Caixas

A vida é dividida em algumas caixas.

No nascimento,

Vivemos durante um tempo numa caixa escura,

Quente, aconchegante,

Porém solitária.

Ouvimos doces vozes

De dois seres estranhamente amáveis.

E em algum momento daquela serena monotonia

A porta da caixa se abre,

Deixando adrentar uma forte luz

Que denuncia a existência de uma caixa muito maior,

Muito mais bela.

Na infância,

Aceitamos passivamente a compulsória estadia

Em uma caixa ainda mais estranha.

Há outros caixenses nela;

Alguns os chamam de pai e mãe.

Lá as coisas são diferentes, bonitas.

Aprendemos a sentir e a ver.

Testamos a aridez da areia,

Provamos o molhado da água,

Fitamos o brilhante amarelo do sol.

Descobrimos a loucura que é

Se juntar voluntariamente ao corpo de outrem;

Se acalorar no externo para palpar a quentura íntima,

E, uma vez palpada, permanecer ali

Apenas existindo.

O nome, ainda mais curioso: Abraço.

Na vida adulta,

Algo obscuro acontece no trajeto.

As caixas antigas se perdem, se esquecem.
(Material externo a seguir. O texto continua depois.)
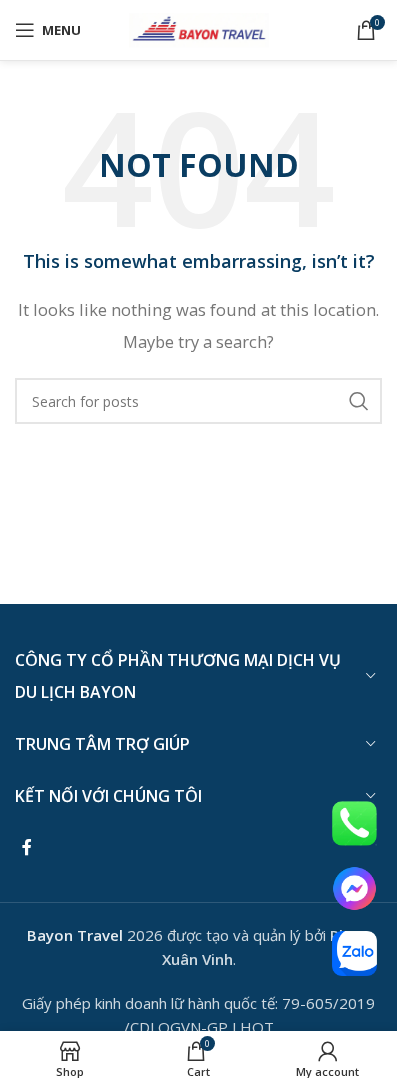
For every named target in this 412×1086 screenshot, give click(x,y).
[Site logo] (199, 28)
Trancamo-nos em apertadas caixas cinzas,

Desconfortáveis,

Frias,

Claustrofóbicas.

Rendemo-nos à desumana lógica do

"Não floresça, enriqueça".

Passa-se o resto da vida produzindo

E, no fim, a vida se resume a restos.

O resto do corpo numa caixa de madeira,

O resto da fortuna em caixas virtuais (quase imaginárias),

E o resto da alma perdido à procura de caixas

Novamente belas e encantadoras.

Por quê?

Porque a vida, leitores, não cabe numa caixa cinza.